A cost analysis of a randomized controlled trial shows that a tailored activity program for persons living with dementia results in healthcare savings.
Tailored Activity Programs (TAP) for persons living with dementia (PWLD) are personalized interventions designed to enhance the well-being and cognitive function of PLWD through activities and engagement tailored to individuals’ cognitive and functional profiles. Activities may range from physical exercise and games to arts and crafts. TAPs have been shown to reduce neuropsychiatric symptoms and improve health outcomes among PLWD, as well as improve caregiver well-being. A follow up to a 2021 randomized control trial, this study analyzes the costs of delivering a TAP and health care sector and societal cost savings (incurred by both PLWD and their caregivers) in comparison to those incurred by individuals in a control group. The TAP intervention examined was delivered by a licensed occupational therapist in eight in-person, one-hour home sessions over three months.
The authors found that the TAP intervention resulted in statistically significant health care sector savings in the six months after enrollment. However, when societal costs were analyzed (including caregiver time and the use of social services), no statistically significant differences were identified between the intervention and control groups.

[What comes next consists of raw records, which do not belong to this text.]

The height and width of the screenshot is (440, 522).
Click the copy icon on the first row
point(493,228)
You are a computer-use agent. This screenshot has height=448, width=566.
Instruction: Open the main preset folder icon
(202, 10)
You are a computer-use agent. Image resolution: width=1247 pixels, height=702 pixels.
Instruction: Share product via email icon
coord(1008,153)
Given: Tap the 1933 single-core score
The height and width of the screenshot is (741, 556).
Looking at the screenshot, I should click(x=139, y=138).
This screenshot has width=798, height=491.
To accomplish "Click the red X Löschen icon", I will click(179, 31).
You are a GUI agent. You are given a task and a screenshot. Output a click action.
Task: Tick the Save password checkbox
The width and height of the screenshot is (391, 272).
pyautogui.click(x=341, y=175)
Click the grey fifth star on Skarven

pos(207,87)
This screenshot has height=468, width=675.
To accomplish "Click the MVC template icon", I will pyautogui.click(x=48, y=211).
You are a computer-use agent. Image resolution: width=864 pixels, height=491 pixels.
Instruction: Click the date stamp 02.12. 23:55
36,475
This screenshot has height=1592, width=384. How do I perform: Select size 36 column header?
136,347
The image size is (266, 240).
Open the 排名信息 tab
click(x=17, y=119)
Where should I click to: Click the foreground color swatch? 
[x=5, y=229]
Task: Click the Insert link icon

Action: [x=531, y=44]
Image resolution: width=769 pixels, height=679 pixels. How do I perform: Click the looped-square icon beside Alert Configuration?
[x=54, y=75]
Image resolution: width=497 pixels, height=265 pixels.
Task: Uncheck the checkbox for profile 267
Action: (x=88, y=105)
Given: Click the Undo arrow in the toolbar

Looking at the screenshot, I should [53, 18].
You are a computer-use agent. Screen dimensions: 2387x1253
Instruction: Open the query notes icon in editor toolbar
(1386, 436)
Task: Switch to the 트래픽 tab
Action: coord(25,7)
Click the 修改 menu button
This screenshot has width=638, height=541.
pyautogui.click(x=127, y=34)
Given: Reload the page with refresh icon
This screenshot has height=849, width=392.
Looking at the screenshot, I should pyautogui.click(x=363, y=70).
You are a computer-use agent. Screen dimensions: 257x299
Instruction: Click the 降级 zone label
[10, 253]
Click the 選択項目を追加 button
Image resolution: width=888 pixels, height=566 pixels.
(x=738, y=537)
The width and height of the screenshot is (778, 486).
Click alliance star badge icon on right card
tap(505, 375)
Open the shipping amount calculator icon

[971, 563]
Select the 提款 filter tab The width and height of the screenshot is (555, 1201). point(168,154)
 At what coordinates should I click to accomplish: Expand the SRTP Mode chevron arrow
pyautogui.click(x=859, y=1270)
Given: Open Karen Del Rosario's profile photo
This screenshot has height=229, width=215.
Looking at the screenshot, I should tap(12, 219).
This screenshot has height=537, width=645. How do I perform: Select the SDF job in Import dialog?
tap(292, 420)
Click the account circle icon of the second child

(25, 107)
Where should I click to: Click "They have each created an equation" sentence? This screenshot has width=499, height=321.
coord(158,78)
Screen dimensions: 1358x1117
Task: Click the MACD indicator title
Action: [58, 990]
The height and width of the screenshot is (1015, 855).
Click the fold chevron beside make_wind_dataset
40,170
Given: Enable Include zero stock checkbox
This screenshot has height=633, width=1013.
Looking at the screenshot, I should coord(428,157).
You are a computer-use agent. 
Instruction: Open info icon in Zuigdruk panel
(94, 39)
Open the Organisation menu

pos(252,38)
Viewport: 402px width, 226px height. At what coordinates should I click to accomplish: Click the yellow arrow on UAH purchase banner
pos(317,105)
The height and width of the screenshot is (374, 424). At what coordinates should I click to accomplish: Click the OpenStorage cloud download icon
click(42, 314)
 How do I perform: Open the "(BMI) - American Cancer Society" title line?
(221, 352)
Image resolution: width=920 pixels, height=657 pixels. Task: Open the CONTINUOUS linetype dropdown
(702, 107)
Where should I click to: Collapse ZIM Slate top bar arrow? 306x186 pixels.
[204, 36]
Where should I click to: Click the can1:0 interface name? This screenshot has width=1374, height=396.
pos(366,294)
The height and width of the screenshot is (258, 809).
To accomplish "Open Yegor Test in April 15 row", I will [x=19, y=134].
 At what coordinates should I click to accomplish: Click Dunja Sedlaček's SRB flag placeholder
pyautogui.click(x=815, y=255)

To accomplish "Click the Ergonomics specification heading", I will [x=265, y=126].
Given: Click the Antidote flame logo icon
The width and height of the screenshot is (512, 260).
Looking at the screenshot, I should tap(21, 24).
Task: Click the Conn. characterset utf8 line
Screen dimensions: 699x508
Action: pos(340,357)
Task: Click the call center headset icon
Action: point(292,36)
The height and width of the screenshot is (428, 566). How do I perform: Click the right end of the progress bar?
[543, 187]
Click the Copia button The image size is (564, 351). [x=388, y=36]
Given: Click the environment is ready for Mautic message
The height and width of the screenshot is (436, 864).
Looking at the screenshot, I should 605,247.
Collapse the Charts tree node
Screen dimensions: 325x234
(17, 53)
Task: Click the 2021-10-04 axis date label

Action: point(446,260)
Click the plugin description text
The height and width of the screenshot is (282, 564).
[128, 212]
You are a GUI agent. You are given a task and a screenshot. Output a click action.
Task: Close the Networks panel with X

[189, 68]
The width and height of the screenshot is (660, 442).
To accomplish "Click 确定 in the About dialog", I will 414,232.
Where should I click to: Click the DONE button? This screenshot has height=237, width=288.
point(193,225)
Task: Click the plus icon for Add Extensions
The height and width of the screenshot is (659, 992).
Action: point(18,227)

This study compared outcomes among PLWD and their caregivers who received TAP to a control group who received a non-tailored intervention involving the same number of in-person visits. Given the robust evidence on the impact of TAP on PLWD and caregiver outcomes, differences in health care sector and societal costs likely would have been greater if the control group received no intervention. The authors’ identification of both the discrete implementation cost of TAP and health care sector savings may be used by policymakers to design and implement similar programs.